_Task directions_
The lines running from the one that contains "Task: Open the 成员(30) members panel" to the end of the records below are what to reproduce, exactly and without pictures.

_Source information_
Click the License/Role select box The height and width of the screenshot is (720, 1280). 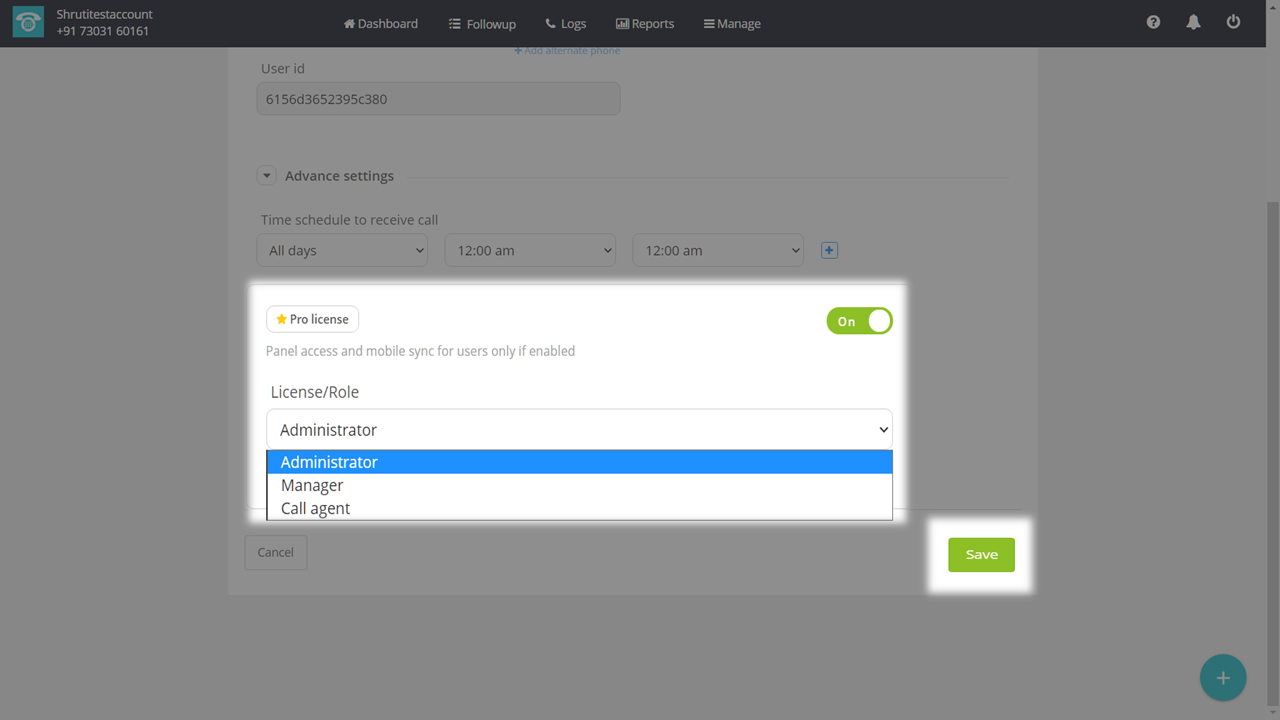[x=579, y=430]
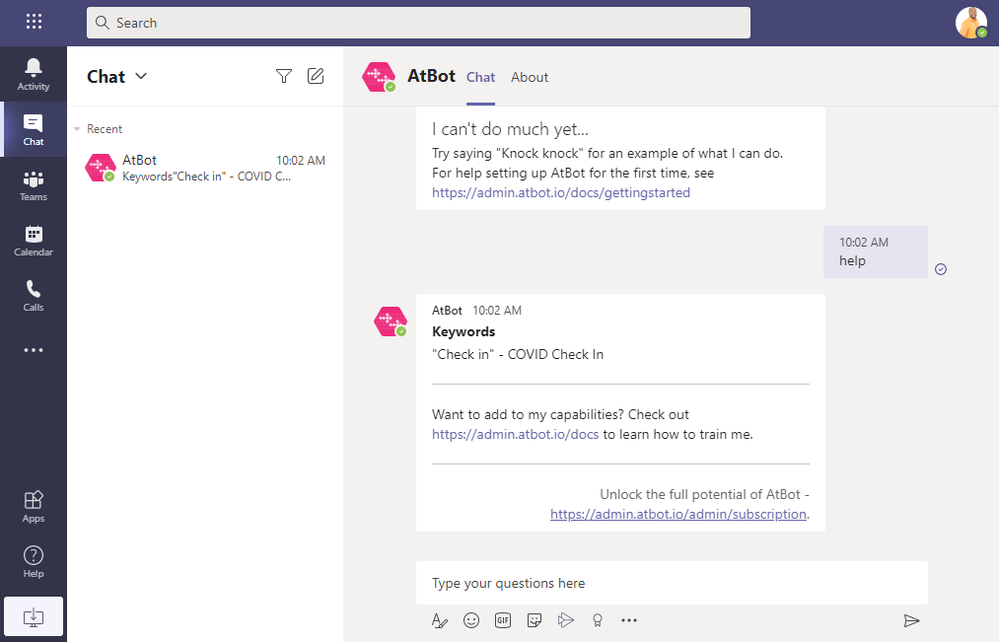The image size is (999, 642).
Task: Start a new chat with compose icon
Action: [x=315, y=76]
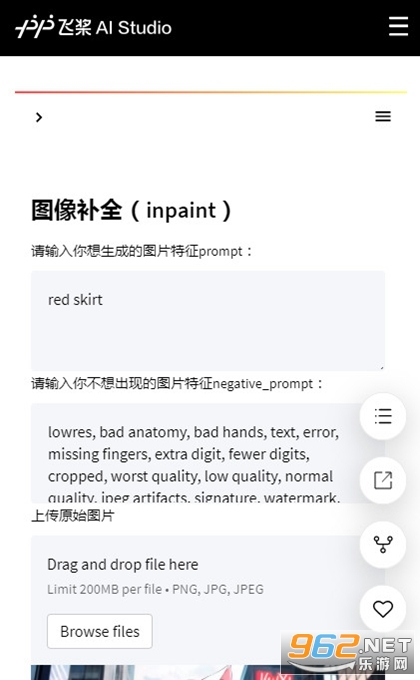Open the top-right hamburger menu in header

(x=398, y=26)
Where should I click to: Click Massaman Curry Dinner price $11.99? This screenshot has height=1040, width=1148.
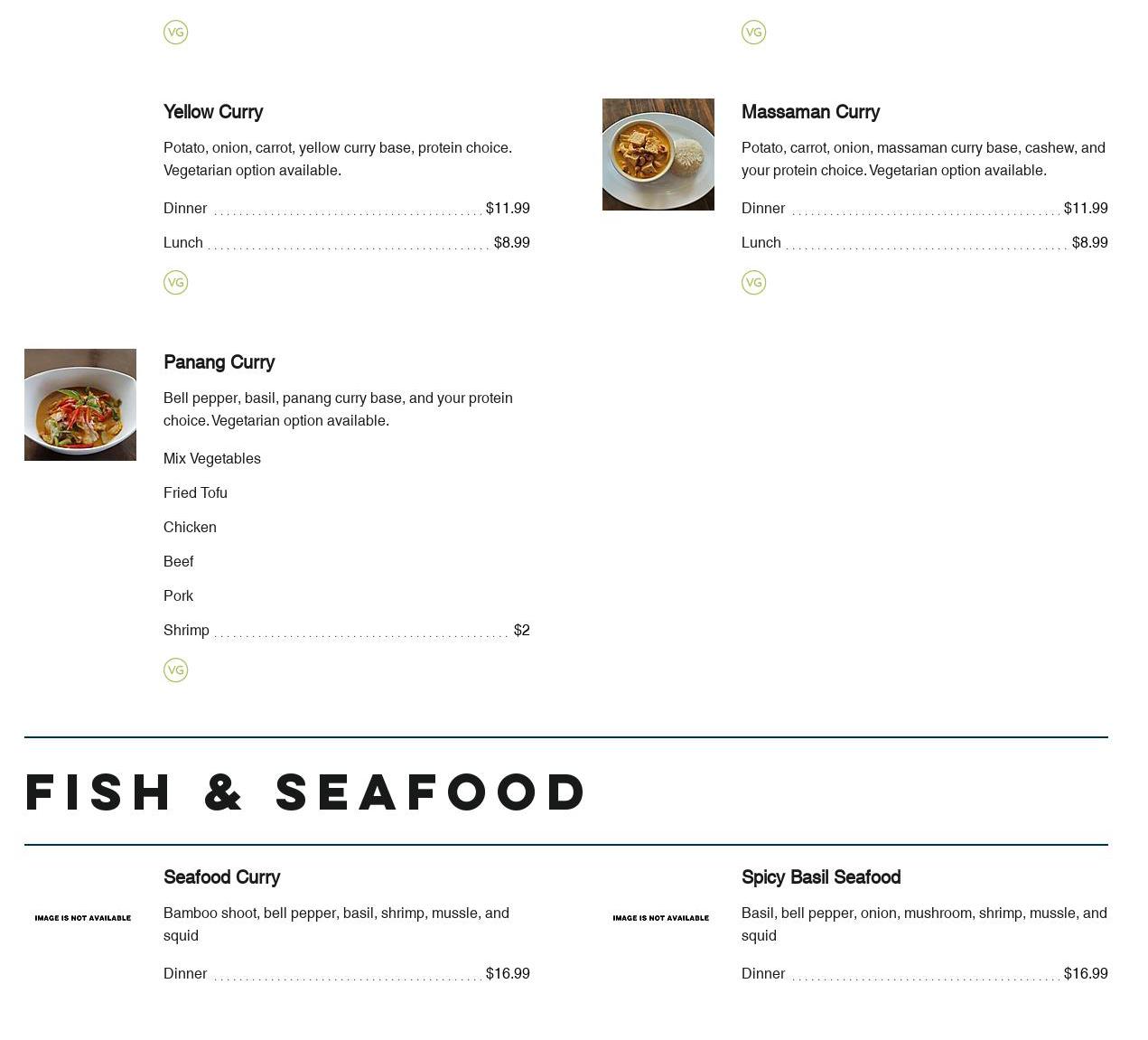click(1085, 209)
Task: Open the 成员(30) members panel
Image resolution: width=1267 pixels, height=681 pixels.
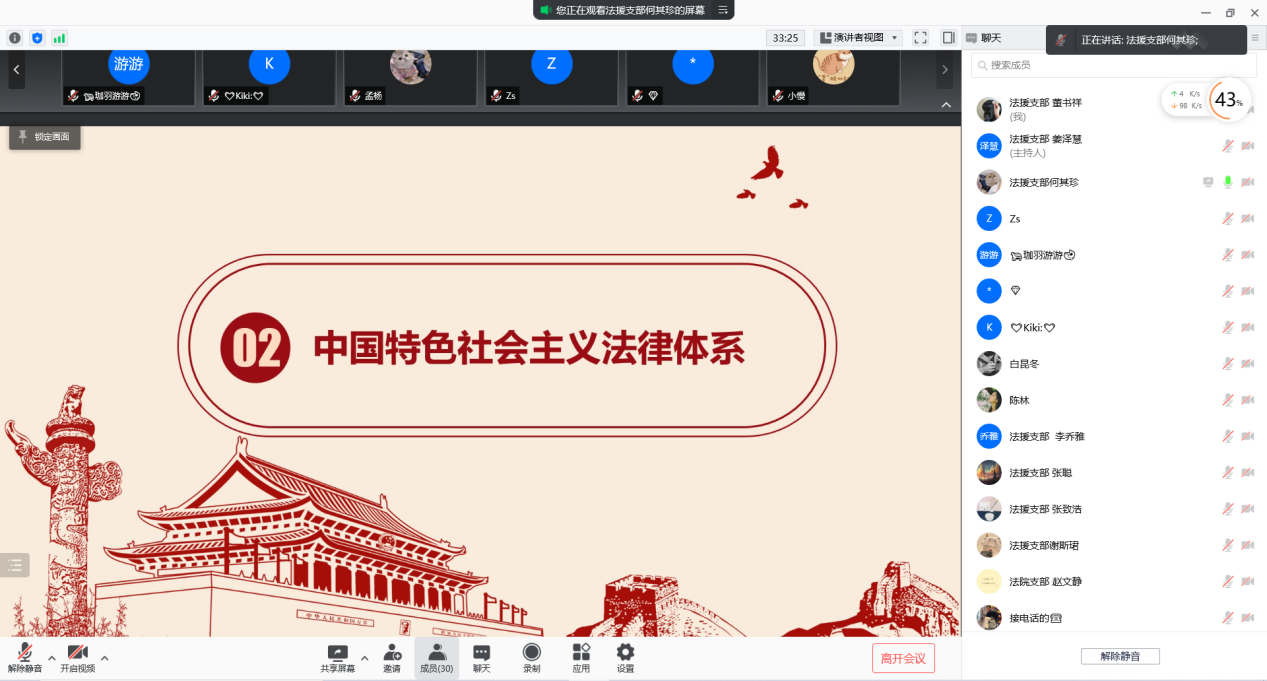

_Exercise answer_
Task: Open the 成员(30) members panel
Image resolution: width=1267 pixels, height=681 pixels.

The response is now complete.